* [BRIEF]: Your task is to give the entries back exactly, leaving nothing out.

* [GIVEN DATA]:
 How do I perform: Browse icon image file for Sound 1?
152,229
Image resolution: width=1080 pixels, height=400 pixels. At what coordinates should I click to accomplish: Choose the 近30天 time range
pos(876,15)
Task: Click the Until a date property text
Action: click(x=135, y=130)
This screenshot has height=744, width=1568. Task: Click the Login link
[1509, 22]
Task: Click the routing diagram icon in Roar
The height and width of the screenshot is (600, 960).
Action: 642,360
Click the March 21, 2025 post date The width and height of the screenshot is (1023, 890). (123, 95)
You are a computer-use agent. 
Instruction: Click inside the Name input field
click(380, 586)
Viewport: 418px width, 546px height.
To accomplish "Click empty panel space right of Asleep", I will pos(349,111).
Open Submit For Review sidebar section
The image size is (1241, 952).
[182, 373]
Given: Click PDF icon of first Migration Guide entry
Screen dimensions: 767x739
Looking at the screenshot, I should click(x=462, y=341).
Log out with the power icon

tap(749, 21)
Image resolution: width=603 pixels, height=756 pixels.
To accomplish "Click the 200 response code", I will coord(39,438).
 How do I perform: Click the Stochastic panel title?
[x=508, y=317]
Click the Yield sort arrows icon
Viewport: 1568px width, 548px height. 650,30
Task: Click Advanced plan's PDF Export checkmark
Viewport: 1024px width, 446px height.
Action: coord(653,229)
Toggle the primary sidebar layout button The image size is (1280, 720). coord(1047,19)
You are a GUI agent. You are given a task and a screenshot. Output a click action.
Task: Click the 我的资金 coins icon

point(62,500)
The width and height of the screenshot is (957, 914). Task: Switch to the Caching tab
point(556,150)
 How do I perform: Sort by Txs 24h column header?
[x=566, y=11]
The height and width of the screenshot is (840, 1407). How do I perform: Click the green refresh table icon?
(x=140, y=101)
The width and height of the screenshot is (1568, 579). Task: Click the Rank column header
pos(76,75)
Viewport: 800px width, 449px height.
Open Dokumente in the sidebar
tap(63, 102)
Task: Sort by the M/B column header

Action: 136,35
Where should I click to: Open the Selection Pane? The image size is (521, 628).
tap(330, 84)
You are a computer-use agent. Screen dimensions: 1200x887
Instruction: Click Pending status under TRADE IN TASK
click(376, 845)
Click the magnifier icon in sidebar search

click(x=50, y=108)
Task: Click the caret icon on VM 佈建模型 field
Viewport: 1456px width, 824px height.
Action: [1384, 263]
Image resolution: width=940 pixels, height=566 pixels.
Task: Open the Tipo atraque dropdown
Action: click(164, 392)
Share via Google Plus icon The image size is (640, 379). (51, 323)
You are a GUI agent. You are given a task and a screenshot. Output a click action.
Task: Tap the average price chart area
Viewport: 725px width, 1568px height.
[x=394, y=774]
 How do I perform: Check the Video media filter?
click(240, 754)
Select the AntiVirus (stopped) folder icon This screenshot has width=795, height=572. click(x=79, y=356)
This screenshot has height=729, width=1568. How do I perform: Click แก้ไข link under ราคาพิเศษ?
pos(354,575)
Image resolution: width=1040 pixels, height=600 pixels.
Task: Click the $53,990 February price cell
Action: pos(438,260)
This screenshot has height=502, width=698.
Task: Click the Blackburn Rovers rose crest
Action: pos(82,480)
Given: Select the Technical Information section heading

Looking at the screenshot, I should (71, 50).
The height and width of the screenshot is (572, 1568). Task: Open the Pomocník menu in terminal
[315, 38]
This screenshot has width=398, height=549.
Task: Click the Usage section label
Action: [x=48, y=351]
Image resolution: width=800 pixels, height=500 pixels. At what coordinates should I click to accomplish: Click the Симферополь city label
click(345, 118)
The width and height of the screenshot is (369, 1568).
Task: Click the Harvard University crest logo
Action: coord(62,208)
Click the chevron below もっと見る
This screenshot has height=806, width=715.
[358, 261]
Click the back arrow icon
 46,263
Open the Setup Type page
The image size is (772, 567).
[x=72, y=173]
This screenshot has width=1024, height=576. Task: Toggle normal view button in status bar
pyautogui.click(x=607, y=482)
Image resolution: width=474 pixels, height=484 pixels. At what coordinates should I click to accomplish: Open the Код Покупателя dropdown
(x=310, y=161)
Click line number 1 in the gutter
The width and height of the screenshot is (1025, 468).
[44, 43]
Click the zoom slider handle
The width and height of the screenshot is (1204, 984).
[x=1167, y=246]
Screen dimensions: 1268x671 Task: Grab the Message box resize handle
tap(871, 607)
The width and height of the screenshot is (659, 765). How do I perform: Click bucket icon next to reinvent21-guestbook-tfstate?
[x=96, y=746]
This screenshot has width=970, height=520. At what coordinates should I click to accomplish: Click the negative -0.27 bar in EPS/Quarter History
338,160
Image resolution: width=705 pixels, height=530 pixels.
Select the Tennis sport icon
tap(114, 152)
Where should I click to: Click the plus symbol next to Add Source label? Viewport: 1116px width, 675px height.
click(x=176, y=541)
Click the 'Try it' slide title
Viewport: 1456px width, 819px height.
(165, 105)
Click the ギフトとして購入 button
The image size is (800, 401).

* [TASK RESULT]:
 How do I perform: Browse icon image file for Sound 1?
152,229
Image resolution: width=1080 pixels, height=400 pixels. At what coordinates should I click to accomplish: Choose the 近30天 time range
pos(876,15)
Task: Click the Until a date property text
Action: click(x=135, y=130)
This screenshot has height=744, width=1568. Task: Click the Login link
[1509, 22]
Task: Click the routing diagram icon in Roar
The height and width of the screenshot is (600, 960).
Action: 642,360
Click the March 21, 2025 post date The width and height of the screenshot is (1023, 890). (123, 95)
You are a computer-use agent. 
Instruction: Click inside the Name input field
click(380, 586)
Viewport: 418px width, 546px height.
To accomplish "Click empty panel space right of Asleep", I will pos(349,111).
Open Submit For Review sidebar section
The image size is (1241, 952).
[182, 373]
Given: Click PDF icon of first Migration Guide entry
Screen dimensions: 767x739
Looking at the screenshot, I should click(x=462, y=341).
Log out with the power icon

tap(749, 21)
Image resolution: width=603 pixels, height=756 pixels.
To accomplish "Click the 200 response code", I will coord(39,438).
 How do I perform: Click the Stochastic panel title?
[x=508, y=317]
Click the Yield sort arrows icon
Viewport: 1568px width, 548px height. 650,30
Task: Click Advanced plan's PDF Export checkmark
Viewport: 1024px width, 446px height.
Action: coord(653,229)
Toggle the primary sidebar layout button The image size is (1280, 720). coord(1047,19)
You are a GUI agent. You are given a task and a screenshot. Output a click action.
Task: Click the 我的资金 coins icon

point(62,500)
The width and height of the screenshot is (957, 914). Task: Switch to the Caching tab
point(556,150)
 How do I perform: Sort by Txs 24h column header?
[x=566, y=11]
The height and width of the screenshot is (840, 1407). How do I perform: Click the green refresh table icon?
(x=140, y=101)
The width and height of the screenshot is (1568, 579). Task: Click the Rank column header
pos(76,75)
Viewport: 800px width, 449px height.
Open Dokumente in the sidebar
tap(63, 102)
Task: Sort by the M/B column header

Action: 136,35
Where should I click to: Open the Selection Pane? The image size is (521, 628).
tap(330, 84)
You are a computer-use agent. Screen dimensions: 1200x887
Instruction: Click Pending status under TRADE IN TASK
click(376, 845)
Click the magnifier icon in sidebar search

click(x=50, y=108)
Task: Click the caret icon on VM 佈建模型 field
Viewport: 1456px width, 824px height.
Action: [1384, 263]
Image resolution: width=940 pixels, height=566 pixels.
Task: Open the Tipo atraque dropdown
Action: click(164, 392)
Share via Google Plus icon The image size is (640, 379). (51, 323)
You are a GUI agent. You are given a task and a screenshot. Output a click action.
Task: Tap the average price chart area
Viewport: 725px width, 1568px height.
[x=394, y=774]
 How do I perform: Check the Video media filter?
click(240, 754)
Select the AntiVirus (stopped) folder icon This screenshot has width=795, height=572. click(x=79, y=356)
This screenshot has height=729, width=1568. How do I perform: Click แก้ไข link under ราคาพิเศษ?
pos(354,575)
Image resolution: width=1040 pixels, height=600 pixels.
Task: Click the $53,990 February price cell
Action: pos(438,260)
This screenshot has height=502, width=698.
Task: Click the Blackburn Rovers rose crest
Action: pos(82,480)
Given: Select the Technical Information section heading

Looking at the screenshot, I should (71, 50).
The height and width of the screenshot is (572, 1568). Task: Open the Pomocník menu in terminal
[315, 38]
This screenshot has width=398, height=549.
Task: Click the Usage section label
Action: [x=48, y=351]
Image resolution: width=800 pixels, height=500 pixels. At what coordinates should I click to accomplish: Click the Симферополь city label
click(345, 118)
The width and height of the screenshot is (369, 1568).
Task: Click the Harvard University crest logo
Action: coord(62,208)
Click the chevron below もっと見る
This screenshot has height=806, width=715.
[358, 261]
Click the back arrow icon
 46,263
Open the Setup Type page
The image size is (772, 567).
[x=72, y=173]
This screenshot has width=1024, height=576. Task: Toggle normal view button in status bar
pyautogui.click(x=607, y=482)
Image resolution: width=474 pixels, height=484 pixels. At what coordinates should I click to accomplish: Open the Код Покупателя dropdown
(x=310, y=161)
Click line number 1 in the gutter
The width and height of the screenshot is (1025, 468).
[44, 43]
Click the zoom slider handle
The width and height of the screenshot is (1204, 984).
[x=1167, y=246]
Screen dimensions: 1268x671 Task: Grab the Message box resize handle
tap(871, 607)
The width and height of the screenshot is (659, 765). How do I perform: Click bucket icon next to reinvent21-guestbook-tfstate?
[x=96, y=746]
This screenshot has width=970, height=520. At what coordinates should I click to accomplish: Click the negative -0.27 bar in EPS/Quarter History
338,160
Image resolution: width=705 pixels, height=530 pixels.
Select the Tennis sport icon
tap(114, 152)
Where should I click to: Click the plus symbol next to Add Source label? Viewport: 1116px width, 675px height.
click(x=176, y=541)
Click the 'Try it' slide title
Viewport: 1456px width, 819px height.
(165, 105)
Click the ギフトとして購入 button
The image size is (800, 401).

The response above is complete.